If you sit in your office with a tension headache and white knuckles because of low pay, annoying co-workers and a heavy workload, you can take solace in this: You are not alone.

Seventy-three per cent of US workers are stressed by at least one thing at work, according to a telephone survey of 898 employed adults conducted by Harris Interactive on behalf of Everest College, a system of for-profit colleges that focuses on career and vocational training.

Low wages, identified by 11% of workers, was chosen as the most stressful aspect of work. The stress is causing damage to employers as well as employees, according to John Swartz, Everest College’s regional director of career services.

“You start looking at things like negative turnover and then, of course, the potential large costs to the employer, so at the end of the day everybody loses,” Swartz said. “It’s not just impacting the employee, it’s impacting the employer.”

Other top stressors included:

  • Annoying co-workers (named by 10% of respondents).

  • Commuting (9%).

  • Unreasonable workload (9%).

  • Working in a job that is not their chosen career (8%).

Swartz said a significant amount of workforce unhappiness can be traced to workers’ dissatisfaction with the direction of their career. He said developing relevant skills and working at a job you enjoy can lead to greater satisfaction with pay and career direction.

“As long as you have the skills and as long as you are working in an industry that’s in demand, there are going to be opportunities,” Swartz said. “As long as people are constantly re-evaluating their skill set and trending in that direction, they’re always going to be marketable.”

Women are more frustrated than men with their pay and the work they are doing, according to the survey. Low wages was identified as the top stressor by 14% of women compared with 8% of men. Eleven per cent of women and 5% of men said their top stressor was working in a job that is not in their chosen career.

The link between career path and happiness on the job also was evident in a recent survey by temporary accounting, finance and bookkeeping staffing service Accountemps. Asked how important knowing their potential career path is to their overall job satisfaction, 54% of workers said “very important” and 31% said “somewhat important.”
 
The Everest survey also broke out responses by education level. Those with a high school diploma or less said low pay (14%) and annoying co-workers (12%) were the most stressful things about work. College graduates ranked unreasonable workload (13%) and low pay (11%) as top stressors.

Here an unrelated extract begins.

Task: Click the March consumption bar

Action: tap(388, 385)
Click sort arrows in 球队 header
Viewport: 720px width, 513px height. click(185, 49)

One stressor that abated significantly in the second annual survey was fear of job loss. In 2011, 9% of workers rated fear of being fired or laid off as their top concern, compared with 4% of workers in 2012.

But even if job security increases and unemployment were to decrease, Swartz said, skill development would remain vital to continued career happiness.

“We can’t take our foot off the gas,” he said. “We have to continue to look at ourselves and reinvent when needed to make sure we’re really prepared for the future.”